►

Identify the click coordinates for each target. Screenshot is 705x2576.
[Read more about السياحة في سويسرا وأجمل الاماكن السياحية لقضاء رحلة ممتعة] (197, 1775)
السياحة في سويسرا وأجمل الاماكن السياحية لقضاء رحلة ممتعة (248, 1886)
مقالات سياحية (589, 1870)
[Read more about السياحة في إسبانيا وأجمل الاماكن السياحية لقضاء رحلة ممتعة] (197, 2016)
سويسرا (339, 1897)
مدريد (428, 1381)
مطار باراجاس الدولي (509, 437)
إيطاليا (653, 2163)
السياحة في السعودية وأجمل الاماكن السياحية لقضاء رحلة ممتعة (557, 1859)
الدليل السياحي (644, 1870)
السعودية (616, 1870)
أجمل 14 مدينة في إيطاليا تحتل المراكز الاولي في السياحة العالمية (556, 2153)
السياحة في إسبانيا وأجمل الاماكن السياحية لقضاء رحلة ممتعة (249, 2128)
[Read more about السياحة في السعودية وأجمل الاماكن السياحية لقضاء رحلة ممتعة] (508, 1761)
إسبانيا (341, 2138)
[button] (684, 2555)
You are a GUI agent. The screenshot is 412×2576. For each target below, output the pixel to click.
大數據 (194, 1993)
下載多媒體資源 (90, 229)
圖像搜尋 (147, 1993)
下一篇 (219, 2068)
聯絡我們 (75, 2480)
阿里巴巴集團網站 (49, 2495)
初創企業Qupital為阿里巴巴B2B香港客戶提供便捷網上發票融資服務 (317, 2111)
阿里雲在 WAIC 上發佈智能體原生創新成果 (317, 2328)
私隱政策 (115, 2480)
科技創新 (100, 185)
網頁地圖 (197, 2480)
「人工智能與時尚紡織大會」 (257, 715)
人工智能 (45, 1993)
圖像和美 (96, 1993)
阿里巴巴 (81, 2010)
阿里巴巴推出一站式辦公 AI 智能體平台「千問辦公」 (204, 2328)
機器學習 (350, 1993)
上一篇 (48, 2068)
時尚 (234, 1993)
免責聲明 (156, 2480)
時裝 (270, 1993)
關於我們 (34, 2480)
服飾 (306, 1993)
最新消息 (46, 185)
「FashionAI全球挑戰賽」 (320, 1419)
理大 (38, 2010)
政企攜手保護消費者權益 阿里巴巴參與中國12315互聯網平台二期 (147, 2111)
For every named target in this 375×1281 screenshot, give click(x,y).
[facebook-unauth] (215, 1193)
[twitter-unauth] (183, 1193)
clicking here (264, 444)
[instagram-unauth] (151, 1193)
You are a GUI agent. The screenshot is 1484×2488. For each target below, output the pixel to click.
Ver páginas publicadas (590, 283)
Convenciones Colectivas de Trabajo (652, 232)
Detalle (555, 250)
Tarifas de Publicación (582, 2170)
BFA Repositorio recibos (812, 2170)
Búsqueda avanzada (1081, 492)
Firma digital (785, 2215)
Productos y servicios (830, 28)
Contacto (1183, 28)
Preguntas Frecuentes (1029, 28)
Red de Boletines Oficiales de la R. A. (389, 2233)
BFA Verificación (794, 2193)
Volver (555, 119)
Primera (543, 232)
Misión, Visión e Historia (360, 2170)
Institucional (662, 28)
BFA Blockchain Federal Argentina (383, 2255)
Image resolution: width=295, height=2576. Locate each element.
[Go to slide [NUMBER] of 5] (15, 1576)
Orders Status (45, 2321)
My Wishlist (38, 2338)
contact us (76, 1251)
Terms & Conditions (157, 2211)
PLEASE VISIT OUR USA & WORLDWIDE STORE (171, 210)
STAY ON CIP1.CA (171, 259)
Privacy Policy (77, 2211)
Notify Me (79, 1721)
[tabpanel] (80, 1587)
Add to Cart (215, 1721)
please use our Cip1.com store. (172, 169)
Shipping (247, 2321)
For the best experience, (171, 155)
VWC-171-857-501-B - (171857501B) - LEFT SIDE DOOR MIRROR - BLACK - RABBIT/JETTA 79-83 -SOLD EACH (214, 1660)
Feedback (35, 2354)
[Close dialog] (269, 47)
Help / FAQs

◄

• Work request: Reproduce the records above exactly, from the first line through the line containing "ممتعة (557, 1859)", and output nothing else.

• Output:
Identify the click coordinates for each target. Screenshot is 705x2576.
[Read more about السياحة في سويسرا وأجمل الاماكن السياحية لقضاء رحلة ممتعة] (197, 1775)
السياحة في سويسرا وأجمل الاماكن السياحية لقضاء رحلة ممتعة (248, 1886)
مقالات سياحية (589, 1870)
[Read more about السياحة في إسبانيا وأجمل الاماكن السياحية لقضاء رحلة ممتعة] (197, 2016)
سويسرا (339, 1897)
مدريد (428, 1381)
مطار باراجاس الدولي (509, 437)
إيطاليا (653, 2163)
السياحة في السعودية وأجمل الاماكن السياحية لقضاء رحلة ممتعة (557, 1859)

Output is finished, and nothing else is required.